◆ **WHAT THE EXERCISE ASKS**
The data below has to be returned exactly, down to the last character.

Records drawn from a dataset

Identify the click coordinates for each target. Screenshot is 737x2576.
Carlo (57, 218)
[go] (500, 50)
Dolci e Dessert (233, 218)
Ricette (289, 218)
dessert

◆ **REPLY**
Identify the click coordinates for each target. Screenshot is 737x2576.
Carlo (57, 218)
[go] (500, 50)
Dolci e Dessert (233, 218)
Ricette (289, 218)
dessert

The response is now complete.